HOOVER, Alabama – Kade Scivicque expects a small stack of papers to be on his stool in front of his locker the day after each game in which he catches.
Will Davis’ handwriting is scribbled throughout these sheets of paper, each sheet filled with boxes. There’s a box for every erratic pitch thrown toward Scivicque in the previous game.
Did the LSU catcher block the pitch? One of two boxes – ‘yes’ or ‘no’ – is checked.
A comment section follows.
“Ball in the dirt,” one might say.
“Tough pitch to stop,” another may read.
A third could say, “Great block.”
For Scivicque, it’s been a whole lot of the latter.
“He’s as good as it gets,” said Davis, LSU’s longtime assistant who began coaching catchers this season. “He’s as good as anybody we’ve ever had.”
Don’t be distracted by Scivicque’s gaudy numbers at the plate – the guy is on a 12-game hitting streak and batting a team-leading .407. Try, also, to ignore Scivicque’s caught-stealing stats – he’s nabbed nine base runners for third in the Southeastern Conference.
Focus on this: Scivicque has blocked 94 of 97 wildly thrown baseballs this season.
“He sells out,” freshman pitcher Alex Lange said. “Every pitch I throw, I know he’s going to block it.”
LSU starts a three-day Southeastern Conference series against Alabama on Thursday at Hoover Metropolitan Stadium ranked in the top 5 in every major poll. The Tigers are 24-5, have what many believe is the nation’s best shortstop and best freshman starting pitcher, and they’ve got a lineup that’s second in the nation in batting average.
It all overshadows the dude behind the plate – Scivicque.
His story is well known to many. He’s gone from a lightly recruited stocky kid from the tiny town of Maurepas, to a successful junior college player, to a guy who coach Paul Mainieri says has a shot to be selected in the top 10 rounds of the MLB draft this June.
“You watch and see what’s going to happen in June,” Mainieri said. “He’s going to get himself a really good shot at professional baseball.”
And why?
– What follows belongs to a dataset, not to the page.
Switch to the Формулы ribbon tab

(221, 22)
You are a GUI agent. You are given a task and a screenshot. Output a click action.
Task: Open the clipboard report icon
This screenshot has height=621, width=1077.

Sure, his bat’s great. After all, he’s referred to by some as “the Maurepas Masher.” His arm is good, too, but his receiving ability behind the plate is, well, nearly perfect.
Scivicque has missed on three erratic pitches in 97 so far this season, according to those charts Davis keeps during games. The senior thrusts his wide-bodied frame – he’s 5-11, 225 – at pitches like a secret service agent dives for a president-seeking bullet.
He’s even surprised himself at his blocking this season. It’s been that good.
“I’ve caught all my life and blocked balls all my life,” he said, “but it’s just been a steady grind to learn new things and keep polishing technique. Coming in every day and working day in and day out on blocking and receiving balls … it’s really turned my game around.”
Davis is behind some of it. A life-long catcher, he took over coaching the position this season for Javi Sanchez, who left the team. Mainieri said Sanchez had too much on his plate – he was the recruiting coordinator and hitting coach, too.
Mainieri put Davis in charge of a position he loves.
“It’s something I’ve been waiting for forever,” Davis said.
Davis still coaches the outfield – a he did last season – but that veteran group doesn’t need much attention. The 30-year-old has immersed himself in his group of catchers – Scivicque, freshman Mike Papierski and junior Chris Chinea.
He has those mid-game charts. He notes blocked balls, and he times catchers’ throws – even those warm-up tosses between innings. Davis wants his catchers to make game-like throws on the final warmup toss before an inning starts.
But his priority this year with the group? That lies in receiving pitches and blocking balls.
“A lot of people get caught up in arm strength. ‘Oh he’s got a good arm. He must be a good catcher,’” Davis said. “Well, he might be a horrible catcher with a good arm. I wanted us to steal as many strikes, wanted to keep everything that should be a strike a strike, and I wanted to be really good at blocking the baseball.”
Scivicque has bought into it. He’s had success in, even, blocking what most call “a major league curveball” from Lange. The 12-to-6 – it, at times, will go “12-to-5,” says one staff member – comes in at 83-87 mph.
“Whenever he throws his curveball, you just have to have mentality to know that you have to go and get it,” Scivicque said.
There’s no real reward for blocking a baseball. In fact, the staff had not previously charted blocked balls.
“It’s not like getting hit by a pitch where you can to run to first. You’re going to get hit and get nothing,” Davis said. “It’s hard to get that fear out of people.”
“He’s big into it,” Davis said smiling.